◆ Information provided
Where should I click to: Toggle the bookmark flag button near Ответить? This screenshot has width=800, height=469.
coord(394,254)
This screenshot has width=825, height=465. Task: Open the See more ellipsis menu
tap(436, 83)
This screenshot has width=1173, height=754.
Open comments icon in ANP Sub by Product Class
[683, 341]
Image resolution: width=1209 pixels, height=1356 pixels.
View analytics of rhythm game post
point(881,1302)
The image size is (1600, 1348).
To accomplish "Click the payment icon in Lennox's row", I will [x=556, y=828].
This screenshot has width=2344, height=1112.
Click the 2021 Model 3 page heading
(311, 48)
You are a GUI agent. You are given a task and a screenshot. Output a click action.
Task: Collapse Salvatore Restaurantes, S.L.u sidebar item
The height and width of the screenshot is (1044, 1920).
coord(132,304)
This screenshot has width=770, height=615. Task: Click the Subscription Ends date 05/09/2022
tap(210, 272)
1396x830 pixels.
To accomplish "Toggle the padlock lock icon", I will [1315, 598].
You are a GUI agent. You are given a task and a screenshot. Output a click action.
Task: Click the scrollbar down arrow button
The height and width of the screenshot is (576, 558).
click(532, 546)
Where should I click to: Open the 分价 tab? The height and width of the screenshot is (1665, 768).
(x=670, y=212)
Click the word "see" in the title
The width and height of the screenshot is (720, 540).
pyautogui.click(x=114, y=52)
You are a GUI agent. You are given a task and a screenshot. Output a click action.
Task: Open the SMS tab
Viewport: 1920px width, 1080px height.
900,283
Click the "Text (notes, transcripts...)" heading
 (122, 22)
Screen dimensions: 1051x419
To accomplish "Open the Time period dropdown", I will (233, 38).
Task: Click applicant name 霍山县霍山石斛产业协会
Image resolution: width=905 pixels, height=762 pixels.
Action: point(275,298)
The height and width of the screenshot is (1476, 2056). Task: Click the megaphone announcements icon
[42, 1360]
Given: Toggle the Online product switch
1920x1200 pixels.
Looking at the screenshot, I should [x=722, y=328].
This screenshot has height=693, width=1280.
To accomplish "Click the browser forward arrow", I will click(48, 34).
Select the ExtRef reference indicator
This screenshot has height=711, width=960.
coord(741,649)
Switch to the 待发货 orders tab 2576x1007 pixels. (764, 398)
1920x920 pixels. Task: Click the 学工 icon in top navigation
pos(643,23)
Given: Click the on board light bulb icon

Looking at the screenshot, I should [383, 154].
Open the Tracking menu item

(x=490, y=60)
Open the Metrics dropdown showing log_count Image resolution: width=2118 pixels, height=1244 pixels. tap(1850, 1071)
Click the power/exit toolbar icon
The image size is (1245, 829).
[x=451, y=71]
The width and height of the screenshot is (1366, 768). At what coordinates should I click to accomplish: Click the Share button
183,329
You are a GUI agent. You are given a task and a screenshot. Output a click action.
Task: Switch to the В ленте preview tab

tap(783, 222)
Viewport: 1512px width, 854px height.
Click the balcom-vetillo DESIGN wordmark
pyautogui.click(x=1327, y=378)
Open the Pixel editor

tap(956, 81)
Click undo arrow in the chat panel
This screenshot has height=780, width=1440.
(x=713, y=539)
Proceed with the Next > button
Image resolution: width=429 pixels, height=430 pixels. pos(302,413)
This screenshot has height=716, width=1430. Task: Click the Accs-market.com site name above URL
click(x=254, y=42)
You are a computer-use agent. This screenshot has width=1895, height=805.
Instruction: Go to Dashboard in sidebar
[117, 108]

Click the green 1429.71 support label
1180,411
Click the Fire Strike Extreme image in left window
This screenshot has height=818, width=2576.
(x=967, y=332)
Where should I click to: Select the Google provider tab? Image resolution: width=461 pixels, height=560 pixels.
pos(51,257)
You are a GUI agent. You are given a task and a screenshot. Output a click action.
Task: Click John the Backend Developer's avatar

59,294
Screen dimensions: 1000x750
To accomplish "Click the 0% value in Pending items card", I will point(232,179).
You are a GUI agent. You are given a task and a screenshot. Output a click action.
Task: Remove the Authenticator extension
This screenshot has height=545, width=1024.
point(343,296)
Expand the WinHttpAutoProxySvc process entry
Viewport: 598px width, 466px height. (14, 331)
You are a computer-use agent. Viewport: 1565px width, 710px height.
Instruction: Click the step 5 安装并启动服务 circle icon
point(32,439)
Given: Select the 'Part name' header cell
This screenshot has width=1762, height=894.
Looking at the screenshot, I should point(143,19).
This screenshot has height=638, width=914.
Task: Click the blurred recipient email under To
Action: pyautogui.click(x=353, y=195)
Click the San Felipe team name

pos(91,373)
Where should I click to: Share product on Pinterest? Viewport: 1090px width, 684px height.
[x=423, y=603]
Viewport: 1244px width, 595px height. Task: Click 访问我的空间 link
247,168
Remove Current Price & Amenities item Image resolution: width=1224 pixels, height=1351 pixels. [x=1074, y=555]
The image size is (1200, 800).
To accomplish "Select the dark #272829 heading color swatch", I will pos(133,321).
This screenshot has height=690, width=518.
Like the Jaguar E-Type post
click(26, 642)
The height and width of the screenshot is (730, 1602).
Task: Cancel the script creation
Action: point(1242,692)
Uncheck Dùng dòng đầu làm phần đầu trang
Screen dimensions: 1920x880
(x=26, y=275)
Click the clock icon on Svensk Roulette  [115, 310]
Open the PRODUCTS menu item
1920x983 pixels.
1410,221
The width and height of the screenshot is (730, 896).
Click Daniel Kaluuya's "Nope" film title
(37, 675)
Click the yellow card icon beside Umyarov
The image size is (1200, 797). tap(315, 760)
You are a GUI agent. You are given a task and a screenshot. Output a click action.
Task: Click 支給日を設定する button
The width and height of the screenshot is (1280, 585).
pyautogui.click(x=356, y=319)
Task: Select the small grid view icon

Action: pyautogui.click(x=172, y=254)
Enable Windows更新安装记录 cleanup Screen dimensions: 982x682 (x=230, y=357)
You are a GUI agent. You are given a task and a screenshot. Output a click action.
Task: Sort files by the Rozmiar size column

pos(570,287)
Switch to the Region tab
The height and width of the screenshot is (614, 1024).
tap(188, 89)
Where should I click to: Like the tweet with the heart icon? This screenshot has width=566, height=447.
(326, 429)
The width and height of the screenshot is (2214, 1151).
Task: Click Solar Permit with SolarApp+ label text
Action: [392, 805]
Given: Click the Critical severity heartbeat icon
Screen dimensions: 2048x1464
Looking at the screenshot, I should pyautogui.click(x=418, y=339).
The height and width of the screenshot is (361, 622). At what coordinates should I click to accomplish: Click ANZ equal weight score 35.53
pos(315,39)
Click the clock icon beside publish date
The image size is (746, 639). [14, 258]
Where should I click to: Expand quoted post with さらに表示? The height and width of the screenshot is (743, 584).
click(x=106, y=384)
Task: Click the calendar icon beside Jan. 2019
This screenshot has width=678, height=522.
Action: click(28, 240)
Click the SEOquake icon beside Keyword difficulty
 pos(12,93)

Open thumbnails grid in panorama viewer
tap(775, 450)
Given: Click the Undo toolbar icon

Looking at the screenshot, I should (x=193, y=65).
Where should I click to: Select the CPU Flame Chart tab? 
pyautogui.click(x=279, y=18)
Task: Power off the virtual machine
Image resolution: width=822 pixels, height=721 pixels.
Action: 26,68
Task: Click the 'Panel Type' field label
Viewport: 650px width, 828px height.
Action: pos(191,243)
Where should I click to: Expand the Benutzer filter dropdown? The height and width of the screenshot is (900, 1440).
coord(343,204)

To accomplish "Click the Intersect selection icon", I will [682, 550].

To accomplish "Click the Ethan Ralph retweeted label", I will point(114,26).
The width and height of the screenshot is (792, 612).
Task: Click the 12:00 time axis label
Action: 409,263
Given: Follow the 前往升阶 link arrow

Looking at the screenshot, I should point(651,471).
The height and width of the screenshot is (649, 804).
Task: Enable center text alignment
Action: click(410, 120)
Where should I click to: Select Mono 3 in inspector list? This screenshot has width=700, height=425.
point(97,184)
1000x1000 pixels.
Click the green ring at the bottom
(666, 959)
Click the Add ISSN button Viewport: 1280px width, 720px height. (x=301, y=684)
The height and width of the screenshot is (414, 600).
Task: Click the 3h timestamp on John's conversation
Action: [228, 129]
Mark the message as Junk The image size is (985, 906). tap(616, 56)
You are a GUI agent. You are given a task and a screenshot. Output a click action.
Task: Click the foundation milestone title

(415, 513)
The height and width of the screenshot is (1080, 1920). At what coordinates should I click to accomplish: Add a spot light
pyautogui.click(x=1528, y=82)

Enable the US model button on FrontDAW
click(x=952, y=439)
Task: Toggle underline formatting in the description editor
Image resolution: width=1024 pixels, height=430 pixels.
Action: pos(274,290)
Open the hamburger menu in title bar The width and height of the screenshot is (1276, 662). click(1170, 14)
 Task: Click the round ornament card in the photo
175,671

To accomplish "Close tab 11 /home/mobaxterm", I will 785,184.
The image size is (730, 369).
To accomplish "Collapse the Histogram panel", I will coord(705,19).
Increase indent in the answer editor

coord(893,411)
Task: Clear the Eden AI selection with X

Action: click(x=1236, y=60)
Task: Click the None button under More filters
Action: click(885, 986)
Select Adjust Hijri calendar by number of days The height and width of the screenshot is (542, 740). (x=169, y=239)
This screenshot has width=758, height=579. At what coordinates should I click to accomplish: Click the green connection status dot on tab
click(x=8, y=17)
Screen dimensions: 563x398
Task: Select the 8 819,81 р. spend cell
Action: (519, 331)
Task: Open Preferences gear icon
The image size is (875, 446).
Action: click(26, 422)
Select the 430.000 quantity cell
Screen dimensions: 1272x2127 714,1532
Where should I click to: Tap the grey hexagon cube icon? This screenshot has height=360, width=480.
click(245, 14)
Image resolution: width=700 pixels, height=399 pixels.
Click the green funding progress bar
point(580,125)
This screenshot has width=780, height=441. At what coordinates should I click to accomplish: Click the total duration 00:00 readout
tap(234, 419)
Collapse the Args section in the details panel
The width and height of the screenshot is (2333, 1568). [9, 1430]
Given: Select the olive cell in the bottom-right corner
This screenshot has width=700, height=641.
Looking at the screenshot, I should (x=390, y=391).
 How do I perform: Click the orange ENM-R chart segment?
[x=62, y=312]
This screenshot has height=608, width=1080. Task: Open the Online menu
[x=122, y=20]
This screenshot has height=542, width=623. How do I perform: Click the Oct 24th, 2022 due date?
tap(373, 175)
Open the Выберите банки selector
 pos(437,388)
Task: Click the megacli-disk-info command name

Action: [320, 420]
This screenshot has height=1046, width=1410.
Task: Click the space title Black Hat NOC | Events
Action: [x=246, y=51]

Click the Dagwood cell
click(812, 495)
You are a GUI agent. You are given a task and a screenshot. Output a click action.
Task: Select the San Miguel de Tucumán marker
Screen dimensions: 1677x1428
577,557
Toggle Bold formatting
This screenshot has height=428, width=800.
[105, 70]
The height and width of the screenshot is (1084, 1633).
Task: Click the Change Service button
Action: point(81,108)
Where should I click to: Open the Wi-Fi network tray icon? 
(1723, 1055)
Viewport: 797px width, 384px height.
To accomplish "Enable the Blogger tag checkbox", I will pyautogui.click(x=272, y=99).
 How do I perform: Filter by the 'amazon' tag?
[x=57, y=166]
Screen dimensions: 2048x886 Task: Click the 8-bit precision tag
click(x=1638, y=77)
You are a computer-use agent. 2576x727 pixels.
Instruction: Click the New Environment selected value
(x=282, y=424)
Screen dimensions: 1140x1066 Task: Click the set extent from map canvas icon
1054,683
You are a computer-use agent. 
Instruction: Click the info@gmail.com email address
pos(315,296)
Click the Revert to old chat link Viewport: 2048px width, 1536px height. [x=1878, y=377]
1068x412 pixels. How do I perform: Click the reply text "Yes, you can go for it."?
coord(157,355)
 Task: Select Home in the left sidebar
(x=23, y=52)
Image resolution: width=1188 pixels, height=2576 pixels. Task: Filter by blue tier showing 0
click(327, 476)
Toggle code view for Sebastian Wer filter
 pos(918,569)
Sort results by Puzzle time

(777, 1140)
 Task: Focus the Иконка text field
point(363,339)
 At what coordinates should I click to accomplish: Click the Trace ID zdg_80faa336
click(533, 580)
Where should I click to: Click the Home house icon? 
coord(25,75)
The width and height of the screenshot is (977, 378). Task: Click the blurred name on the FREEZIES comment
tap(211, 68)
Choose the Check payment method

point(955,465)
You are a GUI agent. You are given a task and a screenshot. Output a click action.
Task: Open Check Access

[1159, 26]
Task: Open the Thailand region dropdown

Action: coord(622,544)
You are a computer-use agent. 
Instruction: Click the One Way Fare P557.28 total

◆ What to produce
Starting at the line with "Screen dimensions: 1051x419" and ending with the line with "pos(643,23)", including both, put those lines of the entries into a Markdown table. Skip blank lines, and use the columns Row and Entry line.

◆ Reply to the exercise
| Row | Entry line |
|---|---|
| 1 | Screen dimensions: 1051x419 |
| 2 | To accomplish "Open the Time period dropdown", I will (233, 38). |
| 3 | Task: Click applicant name 霍山县霍山石斛产业协会 |
| 4 | Image resolution: width=905 pixels, height=762 pixels. |
| 5 | Action: point(275,298) |
| 6 | The height and width of the screenshot is (1476, 2056). Task: Click the megaphone announcements icon |
| 7 | [42, 1360] |
| 8 | Given: Toggle the Online product switch |
| 9 | 1920x1200 pixels. |
| 10 | Looking at the screenshot, I should [x=722, y=328]. |
| 11 | This screenshot has height=693, width=1280. |
| 12 | To accomplish "Click the browser forward arrow", I will click(48, 34). |
| 13 | Select the ExtRef reference indicator |
| 14 | This screenshot has height=711, width=960. |
| 15 | coord(741,649) |
| 16 | Switch to the 待发货 orders tab 2576x1007 pixels. (764, 398) |
| 17 | 1920x920 pixels. Task: Click the 学工 icon in top navigation |
| 18 | pos(643,23) |